Exercise brief
Copy each line below containing "computer".

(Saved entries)
++++++
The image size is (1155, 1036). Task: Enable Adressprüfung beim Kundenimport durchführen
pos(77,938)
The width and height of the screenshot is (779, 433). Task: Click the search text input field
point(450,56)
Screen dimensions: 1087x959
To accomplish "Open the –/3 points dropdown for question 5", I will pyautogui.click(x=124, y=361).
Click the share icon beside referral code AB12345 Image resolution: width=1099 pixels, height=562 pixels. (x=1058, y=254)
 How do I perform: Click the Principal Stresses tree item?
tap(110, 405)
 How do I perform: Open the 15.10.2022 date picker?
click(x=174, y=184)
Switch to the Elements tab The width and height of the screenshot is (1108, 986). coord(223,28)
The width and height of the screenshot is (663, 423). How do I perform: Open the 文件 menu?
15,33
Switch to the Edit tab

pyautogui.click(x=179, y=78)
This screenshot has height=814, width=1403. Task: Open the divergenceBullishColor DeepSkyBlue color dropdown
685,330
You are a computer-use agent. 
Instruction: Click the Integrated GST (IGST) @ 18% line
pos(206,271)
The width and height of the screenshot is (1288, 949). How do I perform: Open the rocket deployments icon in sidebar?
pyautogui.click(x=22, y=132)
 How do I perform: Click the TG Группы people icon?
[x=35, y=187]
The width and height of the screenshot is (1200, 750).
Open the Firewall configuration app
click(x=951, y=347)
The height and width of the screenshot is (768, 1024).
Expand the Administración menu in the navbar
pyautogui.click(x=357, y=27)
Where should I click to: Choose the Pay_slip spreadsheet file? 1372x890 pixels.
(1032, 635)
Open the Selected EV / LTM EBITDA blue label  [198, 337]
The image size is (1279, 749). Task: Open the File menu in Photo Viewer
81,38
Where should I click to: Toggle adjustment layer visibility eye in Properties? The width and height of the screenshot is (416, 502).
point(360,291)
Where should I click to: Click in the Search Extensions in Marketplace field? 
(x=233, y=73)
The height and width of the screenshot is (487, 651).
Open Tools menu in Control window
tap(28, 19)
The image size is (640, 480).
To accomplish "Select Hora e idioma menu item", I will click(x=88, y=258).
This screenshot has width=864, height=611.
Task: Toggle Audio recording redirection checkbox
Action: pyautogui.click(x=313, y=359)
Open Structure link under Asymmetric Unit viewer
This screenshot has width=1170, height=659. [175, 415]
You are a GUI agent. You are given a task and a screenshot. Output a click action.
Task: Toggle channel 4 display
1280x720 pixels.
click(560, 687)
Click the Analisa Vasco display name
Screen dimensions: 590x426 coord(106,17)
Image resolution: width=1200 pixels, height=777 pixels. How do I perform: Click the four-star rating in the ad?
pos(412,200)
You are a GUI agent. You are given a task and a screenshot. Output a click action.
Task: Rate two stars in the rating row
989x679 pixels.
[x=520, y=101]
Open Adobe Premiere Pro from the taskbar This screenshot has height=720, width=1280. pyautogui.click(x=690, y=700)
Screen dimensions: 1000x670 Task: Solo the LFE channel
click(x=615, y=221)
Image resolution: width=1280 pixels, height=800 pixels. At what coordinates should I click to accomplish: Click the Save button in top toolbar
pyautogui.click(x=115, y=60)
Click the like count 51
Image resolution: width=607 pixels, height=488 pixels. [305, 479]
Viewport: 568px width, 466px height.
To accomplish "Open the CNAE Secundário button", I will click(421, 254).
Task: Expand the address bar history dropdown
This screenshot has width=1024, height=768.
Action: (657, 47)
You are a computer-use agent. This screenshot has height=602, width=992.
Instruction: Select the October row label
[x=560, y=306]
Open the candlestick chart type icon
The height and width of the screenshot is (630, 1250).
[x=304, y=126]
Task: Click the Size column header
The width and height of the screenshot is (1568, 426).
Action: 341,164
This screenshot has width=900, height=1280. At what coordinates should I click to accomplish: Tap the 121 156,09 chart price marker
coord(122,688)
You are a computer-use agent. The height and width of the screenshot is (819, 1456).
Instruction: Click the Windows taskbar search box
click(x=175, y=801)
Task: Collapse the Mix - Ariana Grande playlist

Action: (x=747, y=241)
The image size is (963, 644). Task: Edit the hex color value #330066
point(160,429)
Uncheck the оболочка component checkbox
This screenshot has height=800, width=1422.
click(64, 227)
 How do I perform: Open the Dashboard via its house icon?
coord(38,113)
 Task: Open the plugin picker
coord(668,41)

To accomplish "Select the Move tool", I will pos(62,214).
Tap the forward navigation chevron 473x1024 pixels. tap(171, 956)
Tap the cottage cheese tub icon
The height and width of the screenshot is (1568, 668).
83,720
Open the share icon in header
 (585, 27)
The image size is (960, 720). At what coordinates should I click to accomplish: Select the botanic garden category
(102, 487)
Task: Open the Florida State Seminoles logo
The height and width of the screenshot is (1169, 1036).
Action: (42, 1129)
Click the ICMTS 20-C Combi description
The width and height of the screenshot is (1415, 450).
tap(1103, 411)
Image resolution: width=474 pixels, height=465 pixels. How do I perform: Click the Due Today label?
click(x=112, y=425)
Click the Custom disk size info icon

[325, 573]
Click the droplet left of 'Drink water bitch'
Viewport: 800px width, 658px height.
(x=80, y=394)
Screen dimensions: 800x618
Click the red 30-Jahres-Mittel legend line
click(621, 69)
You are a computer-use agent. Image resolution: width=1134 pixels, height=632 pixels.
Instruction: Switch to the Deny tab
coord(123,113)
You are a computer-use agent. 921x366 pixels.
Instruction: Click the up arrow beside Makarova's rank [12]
++++++
Exercise output
You are a computer-use agent. 
You are a computer-use agent. This screenshot has height=602, width=992.
You are a computer-use agent. The height and width of the screenshot is (819, 1456).
You are a computer-use agent. Image resolution: width=1134 pixels, height=632 pixels.
You are a computer-use agent. 921x366 pixels.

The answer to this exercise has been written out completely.